__Problem to solve__
The expected result is the material below, reproduced exactly from its first line through the line containing "Task: Select GBPUSD in Market Watch".
• • •
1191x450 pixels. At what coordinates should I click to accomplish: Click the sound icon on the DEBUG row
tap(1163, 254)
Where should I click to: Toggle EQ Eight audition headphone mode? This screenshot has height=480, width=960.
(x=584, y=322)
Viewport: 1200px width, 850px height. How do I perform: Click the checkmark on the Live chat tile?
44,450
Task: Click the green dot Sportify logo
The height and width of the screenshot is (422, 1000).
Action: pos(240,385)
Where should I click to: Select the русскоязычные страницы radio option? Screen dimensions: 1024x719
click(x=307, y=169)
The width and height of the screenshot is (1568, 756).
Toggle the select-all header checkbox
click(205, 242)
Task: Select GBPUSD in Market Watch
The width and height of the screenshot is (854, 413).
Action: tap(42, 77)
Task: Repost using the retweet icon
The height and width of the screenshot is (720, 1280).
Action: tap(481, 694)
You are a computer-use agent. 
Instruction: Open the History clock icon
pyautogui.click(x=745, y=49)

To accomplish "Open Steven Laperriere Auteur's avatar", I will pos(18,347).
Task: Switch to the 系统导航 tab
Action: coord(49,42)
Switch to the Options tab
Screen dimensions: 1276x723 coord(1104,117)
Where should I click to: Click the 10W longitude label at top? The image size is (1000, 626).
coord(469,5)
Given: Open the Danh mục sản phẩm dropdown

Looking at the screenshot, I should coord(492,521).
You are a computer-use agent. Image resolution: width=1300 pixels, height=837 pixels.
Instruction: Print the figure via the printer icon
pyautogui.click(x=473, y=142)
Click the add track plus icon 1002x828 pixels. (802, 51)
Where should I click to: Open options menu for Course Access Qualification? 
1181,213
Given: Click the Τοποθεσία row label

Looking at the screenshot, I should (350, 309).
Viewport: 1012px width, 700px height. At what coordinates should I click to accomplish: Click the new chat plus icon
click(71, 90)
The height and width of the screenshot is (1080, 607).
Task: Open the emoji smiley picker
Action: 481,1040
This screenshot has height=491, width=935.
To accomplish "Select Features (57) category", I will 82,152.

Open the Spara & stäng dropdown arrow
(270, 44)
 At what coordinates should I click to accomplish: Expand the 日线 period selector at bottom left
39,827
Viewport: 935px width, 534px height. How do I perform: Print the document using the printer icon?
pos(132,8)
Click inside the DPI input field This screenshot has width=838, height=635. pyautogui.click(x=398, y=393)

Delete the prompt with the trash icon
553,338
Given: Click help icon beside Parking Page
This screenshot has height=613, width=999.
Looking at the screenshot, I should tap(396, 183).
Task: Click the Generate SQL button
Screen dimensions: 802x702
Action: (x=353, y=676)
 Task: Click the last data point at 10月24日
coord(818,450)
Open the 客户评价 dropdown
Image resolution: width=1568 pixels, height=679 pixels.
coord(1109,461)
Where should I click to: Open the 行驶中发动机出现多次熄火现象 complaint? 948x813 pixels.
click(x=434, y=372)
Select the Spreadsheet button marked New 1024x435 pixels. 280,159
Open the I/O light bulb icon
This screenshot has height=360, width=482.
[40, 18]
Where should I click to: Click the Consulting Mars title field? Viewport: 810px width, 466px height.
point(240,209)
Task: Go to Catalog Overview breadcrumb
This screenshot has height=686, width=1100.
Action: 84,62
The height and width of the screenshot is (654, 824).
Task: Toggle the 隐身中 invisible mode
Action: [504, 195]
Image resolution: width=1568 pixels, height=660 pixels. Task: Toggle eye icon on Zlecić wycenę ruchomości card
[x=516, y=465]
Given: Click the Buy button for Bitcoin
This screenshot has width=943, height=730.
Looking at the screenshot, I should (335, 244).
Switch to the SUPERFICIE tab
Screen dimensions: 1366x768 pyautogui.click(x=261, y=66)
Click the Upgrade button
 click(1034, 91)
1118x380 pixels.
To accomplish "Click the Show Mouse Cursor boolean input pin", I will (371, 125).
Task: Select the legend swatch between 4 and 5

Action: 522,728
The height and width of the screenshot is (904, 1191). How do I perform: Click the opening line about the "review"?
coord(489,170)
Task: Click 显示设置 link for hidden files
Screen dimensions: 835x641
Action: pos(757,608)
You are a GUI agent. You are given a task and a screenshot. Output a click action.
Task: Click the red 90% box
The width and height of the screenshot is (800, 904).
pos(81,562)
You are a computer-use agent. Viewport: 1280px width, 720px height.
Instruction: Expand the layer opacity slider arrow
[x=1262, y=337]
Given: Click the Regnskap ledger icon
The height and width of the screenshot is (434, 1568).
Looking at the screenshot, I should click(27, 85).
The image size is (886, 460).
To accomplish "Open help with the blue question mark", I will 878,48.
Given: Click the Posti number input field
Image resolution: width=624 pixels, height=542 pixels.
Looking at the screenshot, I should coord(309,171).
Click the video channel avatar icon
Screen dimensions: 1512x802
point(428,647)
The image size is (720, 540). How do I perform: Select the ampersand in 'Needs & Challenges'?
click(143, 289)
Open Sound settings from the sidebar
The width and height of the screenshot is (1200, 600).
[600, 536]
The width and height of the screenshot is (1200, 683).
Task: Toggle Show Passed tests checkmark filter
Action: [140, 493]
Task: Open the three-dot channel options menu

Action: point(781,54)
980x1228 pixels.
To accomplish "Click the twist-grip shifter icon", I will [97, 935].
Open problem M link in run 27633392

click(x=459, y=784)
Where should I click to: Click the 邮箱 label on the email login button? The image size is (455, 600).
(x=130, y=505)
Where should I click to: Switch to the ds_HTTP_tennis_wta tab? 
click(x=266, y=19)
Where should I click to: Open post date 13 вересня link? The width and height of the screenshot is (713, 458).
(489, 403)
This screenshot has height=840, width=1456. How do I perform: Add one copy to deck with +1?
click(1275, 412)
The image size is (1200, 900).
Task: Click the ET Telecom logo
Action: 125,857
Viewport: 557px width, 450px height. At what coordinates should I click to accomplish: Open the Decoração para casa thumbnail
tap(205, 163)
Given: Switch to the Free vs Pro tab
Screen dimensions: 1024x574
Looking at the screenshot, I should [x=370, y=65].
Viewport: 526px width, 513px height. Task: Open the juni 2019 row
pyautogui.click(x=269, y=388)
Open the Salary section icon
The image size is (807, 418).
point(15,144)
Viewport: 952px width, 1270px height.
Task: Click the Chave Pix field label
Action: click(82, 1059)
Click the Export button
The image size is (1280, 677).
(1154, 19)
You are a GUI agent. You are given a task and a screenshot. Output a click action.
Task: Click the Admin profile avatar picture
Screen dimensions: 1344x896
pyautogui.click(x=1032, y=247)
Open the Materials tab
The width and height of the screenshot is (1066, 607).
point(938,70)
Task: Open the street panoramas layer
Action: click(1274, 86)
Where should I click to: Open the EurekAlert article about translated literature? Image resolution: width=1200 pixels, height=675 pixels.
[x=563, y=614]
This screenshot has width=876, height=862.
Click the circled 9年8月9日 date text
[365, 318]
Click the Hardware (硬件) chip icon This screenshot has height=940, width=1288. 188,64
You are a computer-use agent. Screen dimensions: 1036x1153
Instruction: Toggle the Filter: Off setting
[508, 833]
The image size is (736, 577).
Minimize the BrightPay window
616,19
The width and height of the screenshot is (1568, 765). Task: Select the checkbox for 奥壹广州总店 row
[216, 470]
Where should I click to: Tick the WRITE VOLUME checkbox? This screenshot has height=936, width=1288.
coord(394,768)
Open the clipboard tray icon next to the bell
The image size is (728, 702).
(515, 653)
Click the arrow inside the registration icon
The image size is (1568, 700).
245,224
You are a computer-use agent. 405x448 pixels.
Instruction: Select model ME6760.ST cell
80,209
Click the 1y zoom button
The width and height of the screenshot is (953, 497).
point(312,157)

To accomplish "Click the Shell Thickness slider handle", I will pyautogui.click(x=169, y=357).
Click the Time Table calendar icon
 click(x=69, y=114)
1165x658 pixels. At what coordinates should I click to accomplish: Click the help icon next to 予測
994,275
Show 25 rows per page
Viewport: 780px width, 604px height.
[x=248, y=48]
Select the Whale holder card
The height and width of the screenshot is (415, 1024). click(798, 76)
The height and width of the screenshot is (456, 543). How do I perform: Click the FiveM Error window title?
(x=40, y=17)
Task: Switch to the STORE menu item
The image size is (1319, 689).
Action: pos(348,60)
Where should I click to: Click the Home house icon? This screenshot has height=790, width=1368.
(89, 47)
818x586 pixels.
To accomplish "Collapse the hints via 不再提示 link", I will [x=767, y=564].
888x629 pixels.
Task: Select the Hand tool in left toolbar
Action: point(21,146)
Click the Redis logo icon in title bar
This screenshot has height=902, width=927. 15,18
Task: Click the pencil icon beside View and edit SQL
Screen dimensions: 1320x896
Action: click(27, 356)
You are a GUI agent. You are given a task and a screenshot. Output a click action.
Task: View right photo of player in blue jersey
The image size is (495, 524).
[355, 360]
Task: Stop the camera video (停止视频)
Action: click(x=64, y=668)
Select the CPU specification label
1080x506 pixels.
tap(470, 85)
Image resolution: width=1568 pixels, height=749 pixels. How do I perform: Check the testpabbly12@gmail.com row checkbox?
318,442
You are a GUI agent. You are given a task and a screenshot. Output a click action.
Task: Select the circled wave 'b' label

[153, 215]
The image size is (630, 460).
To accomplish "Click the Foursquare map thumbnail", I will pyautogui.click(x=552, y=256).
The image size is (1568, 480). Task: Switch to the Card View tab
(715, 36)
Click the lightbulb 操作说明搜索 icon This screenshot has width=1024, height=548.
• • •
__Written solution__
1191x450 pixels. At what coordinates should I click to accomplish: Click the sound icon on the DEBUG row
tap(1163, 254)
Where should I click to: Toggle EQ Eight audition headphone mode? This screenshot has height=480, width=960.
(x=584, y=322)
Viewport: 1200px width, 850px height. How do I perform: Click the checkmark on the Live chat tile?
44,450
Task: Click the green dot Sportify logo
The height and width of the screenshot is (422, 1000).
Action: pos(240,385)
Where should I click to: Select the русскоязычные страницы radio option? Screen dimensions: 1024x719
click(x=307, y=169)
The width and height of the screenshot is (1568, 756).
Toggle the select-all header checkbox
click(205, 242)
Task: Select GBPUSD in Market Watch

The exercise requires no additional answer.